0x0000000100000d90  push   %rbp
0x0000000100000d91  mov    %rsp,%rbp
0x0000000100000d94  sub    $0x120,%rsp
0x0000000100000d9b  mov    0x26e(%rip),%rax
0x0000000100000da2  mov    (%rax),%rax
0x0000000100000da5  mov    %rax,-0x8(%rbp)
0x0000000100000da9  mov    $0x100,%rdx
0x0000000100000db3  lea    -0x110(%rbp),%rax
0x0000000100000dba  mov    %rdi,-0x10(%rbp)
0x0000000100000dbe  mov    -0x10(%rbp),%rsi
0x0000000100000dc2  mov    %rax,%rdi
0x0000000100000dc5  callq  0x100000e8c <__strcpy_chk>
0x0000000100000dca  mov    0x23f(%rip),%rdx
0x0000000100000dd1  mov    (%rdx),%rdx
0x0000000100000dd4  mov    -0x8(%rbp),%rsi
0x0000000100000dd8  cmp    %rsi,%rdx
0x0000000100000ddb  mov    %rax,-0x118(%rbp)
0x0000000100000de2  jne    0x100000df1 <func+97>
0x0000000100000de8  add    $0x120,%rsp
0x0000000100000def  pop    %rbp
0x0000000100000df0  retq  
0x0000000100000df1  callq  0x100000e86 <__stack_chk_fail>
So, the compiler does a lot of work for us in order to prevent simple buffer overflows. The canary is initialized with a random value before main() runs, so it practically can not be defeated.
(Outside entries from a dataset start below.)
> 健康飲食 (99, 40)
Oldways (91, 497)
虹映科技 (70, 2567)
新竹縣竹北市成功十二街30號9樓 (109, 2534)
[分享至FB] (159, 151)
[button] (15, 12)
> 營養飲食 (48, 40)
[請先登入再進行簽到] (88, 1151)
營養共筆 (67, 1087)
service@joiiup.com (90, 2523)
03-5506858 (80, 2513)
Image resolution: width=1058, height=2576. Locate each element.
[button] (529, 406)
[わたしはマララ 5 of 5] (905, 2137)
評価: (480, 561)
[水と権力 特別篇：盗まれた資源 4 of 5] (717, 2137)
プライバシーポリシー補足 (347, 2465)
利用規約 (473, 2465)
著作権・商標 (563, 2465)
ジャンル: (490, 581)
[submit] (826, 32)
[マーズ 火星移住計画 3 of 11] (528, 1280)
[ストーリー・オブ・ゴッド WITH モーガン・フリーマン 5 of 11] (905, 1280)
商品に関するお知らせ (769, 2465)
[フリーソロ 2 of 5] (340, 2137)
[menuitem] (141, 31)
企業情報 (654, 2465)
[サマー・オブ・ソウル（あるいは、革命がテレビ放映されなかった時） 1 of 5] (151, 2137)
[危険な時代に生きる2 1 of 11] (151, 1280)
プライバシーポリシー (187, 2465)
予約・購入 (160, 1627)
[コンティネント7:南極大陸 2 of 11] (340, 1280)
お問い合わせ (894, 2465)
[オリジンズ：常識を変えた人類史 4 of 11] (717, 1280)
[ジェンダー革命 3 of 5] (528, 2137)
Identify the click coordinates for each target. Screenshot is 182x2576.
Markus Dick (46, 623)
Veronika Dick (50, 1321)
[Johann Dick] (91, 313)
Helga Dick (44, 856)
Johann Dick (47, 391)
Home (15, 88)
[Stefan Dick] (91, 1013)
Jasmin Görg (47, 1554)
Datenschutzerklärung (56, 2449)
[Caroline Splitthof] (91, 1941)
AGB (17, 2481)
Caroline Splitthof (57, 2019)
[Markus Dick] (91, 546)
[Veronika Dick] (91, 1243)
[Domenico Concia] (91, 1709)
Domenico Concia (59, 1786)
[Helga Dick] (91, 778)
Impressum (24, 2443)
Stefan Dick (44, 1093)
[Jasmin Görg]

But beware, an attacker may still influence the program behavior in different ways and deliberately not touch the canary.

Other techniques that help prevent buffer overflow attacks are ASLR (address space layout randomization) and DEP (data execution prevention) or NX pages (non-executable memory pages). Although they make it more difficult, these too can be circumvented by trickery.

Mind ye that all of this is plain impossible if only you (or the high-level language itself!) always properly check the size of the buffer and array bounds. It is something that C normally does not do for you, so be mindful that the compiler will not always be able to save you from writing insecure code.